Teslovich. We believe that the court in Teslovich was doing no more than recognizing the long-standing rule that under a tenancy by the entireties, husband and wife each has an undivided interest in the whole property. Madden v. Gosztonyi Savings & Trust Co., 331 Pa. 476, 200 A. 624 (1938). As both husband and wife have an undivided interest in the whole property, due process requires that each be given notice of a tax sale and Section 602 recognizes these obvious due process concerns.

Appellant argues that we should reverse the trial court and order that the property now be considered as owned by Mr. Gill and the appellant as tenants in common. Appellant cites no authority for such a novel proposition, nor do we know of any. Furthermore, the differences between tenancies by the entireties and tenancies in common are striking, Wakefield v. Wakefield, 149 Pa.Superior Ct. 9, 25 A.2d 841 (1942), and we cannot change the incident of ownership in this property vis a vis Mr. Gill without express authority to do so. We must reject the appellant’s arguments out of hand.

The trial court also ordered that appellant pay the Gills’ legal fees. 42 Pa.C.S. § 2503(7) permits the award of counsel fees where a participant to litigation engaged in conduct which was “dilatory, obdurate or vexatious”. 42 Pa.C.S. § 2503(9) also permits such an award for conduct which is “arbitrary, vexatious or in bad faith”. In its opinion, the trial court made *170the following statements. “Since the tax sale record itself makes apparent that [appellant’s] opposition to the Pétition [to set aside the tax sale] is frivolous and without merit, we also conclude that an award of counsel fees ... is appropriate.” (Opinion of the trial court, 3/30/92, p. 5.) The court also stated that “[t]he conduct of [appellant] in requiring counsel for [the Gills] to participate in a hearing where the face of the record made the disposition of the matter apparent, is both vexatious and in bad faith authorizing the imposition of counsel fees”. Id.

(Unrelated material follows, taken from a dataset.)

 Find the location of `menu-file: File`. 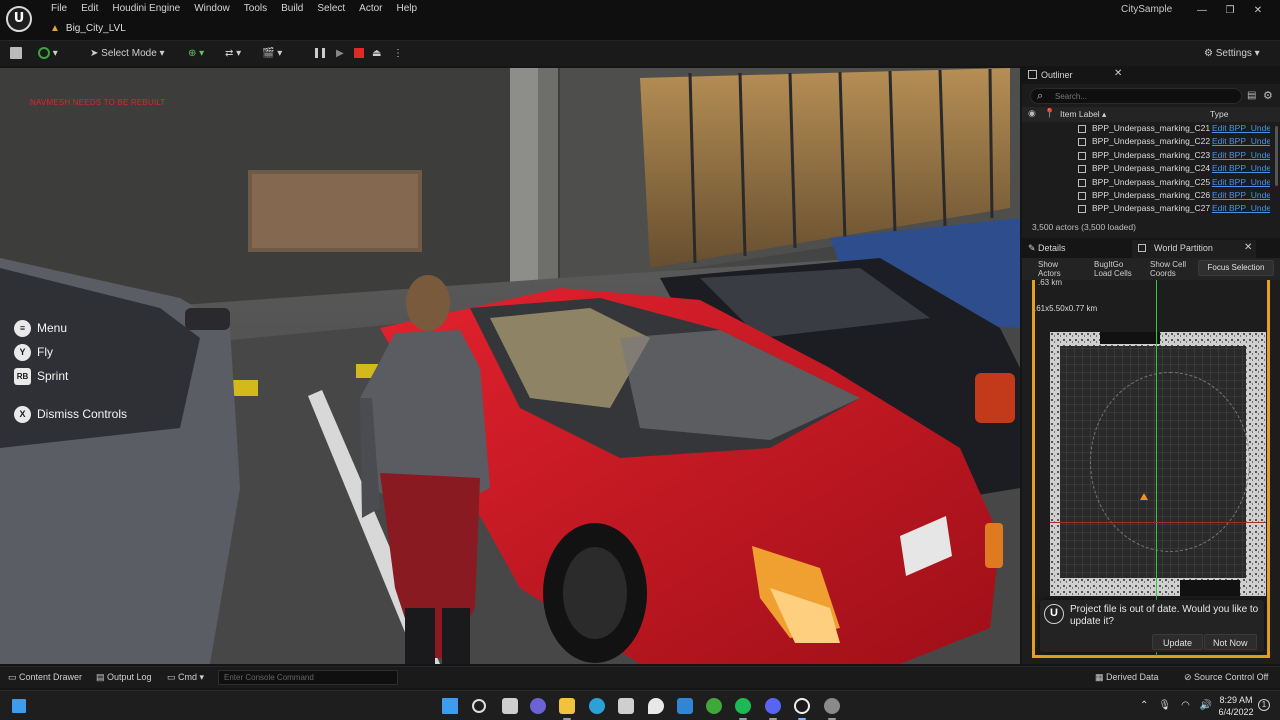

menu-file: File is located at coordinates (59, 9).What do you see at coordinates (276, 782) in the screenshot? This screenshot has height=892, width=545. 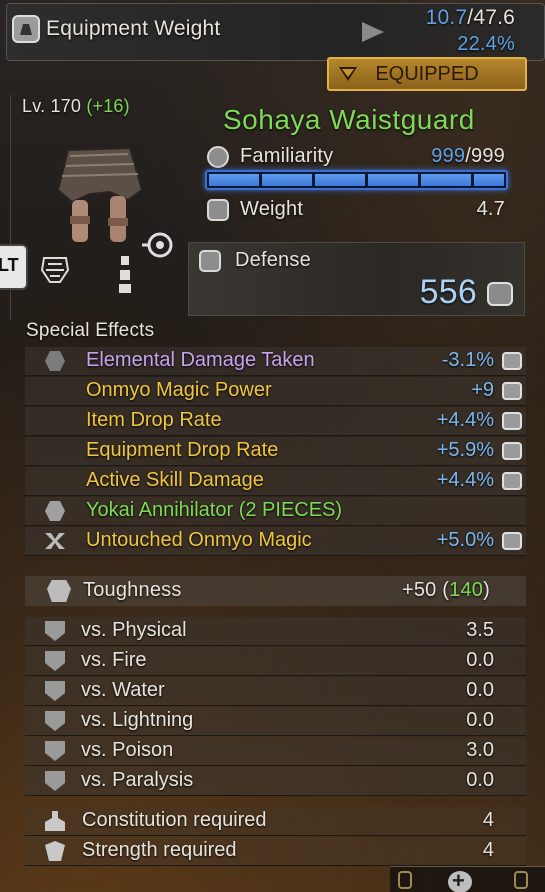 I see `resistance-row: vs. Paralysis 0.0` at bounding box center [276, 782].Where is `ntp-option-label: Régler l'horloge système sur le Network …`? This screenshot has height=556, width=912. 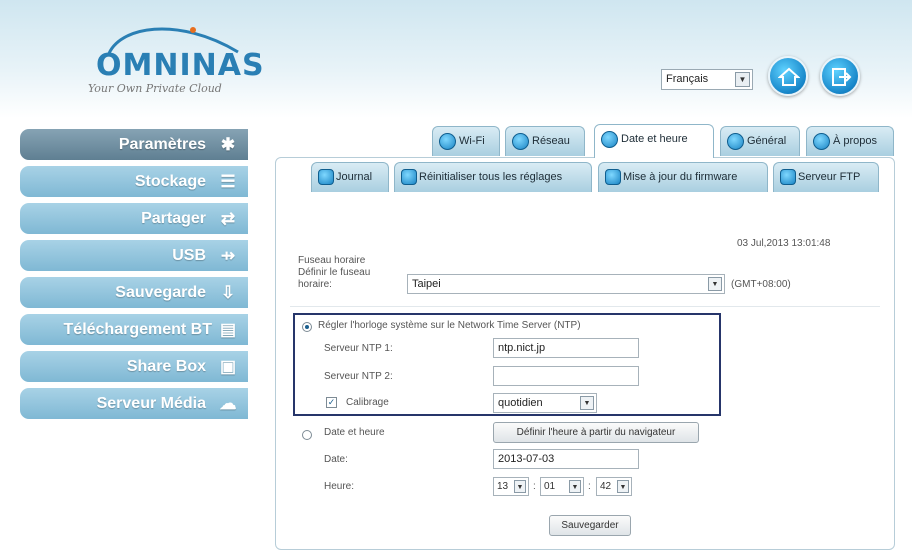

It must be noted that, at both the trial level and on appeal, appellant had conceded that Mangine was indistinguishable from the present case. As our prior discussion shows, we agree with the trial court that the position taken by appellant is indeed frivolous. Furthermore, a finding that a litigant has engaged in conduct which is dilatory, obdurate, vexatious or in bad faith and is thus responsible for counsel fees will be disturbed on appeal only if the trial court has abused its discretion. See State Farm Mutual Automobile Insurance Co. v. Allen, 375 Pa.Superior Ct. 319, 544 A.2d 491 (1988). As we cannot conclude that the court abused its discretion, we affirm.

ORDER

NOW, October 15, 1992, the order of the Court of Common Pleas of Monroe County, dated March 30, 1992, at No. 4855 Civil 1991, is affirmed.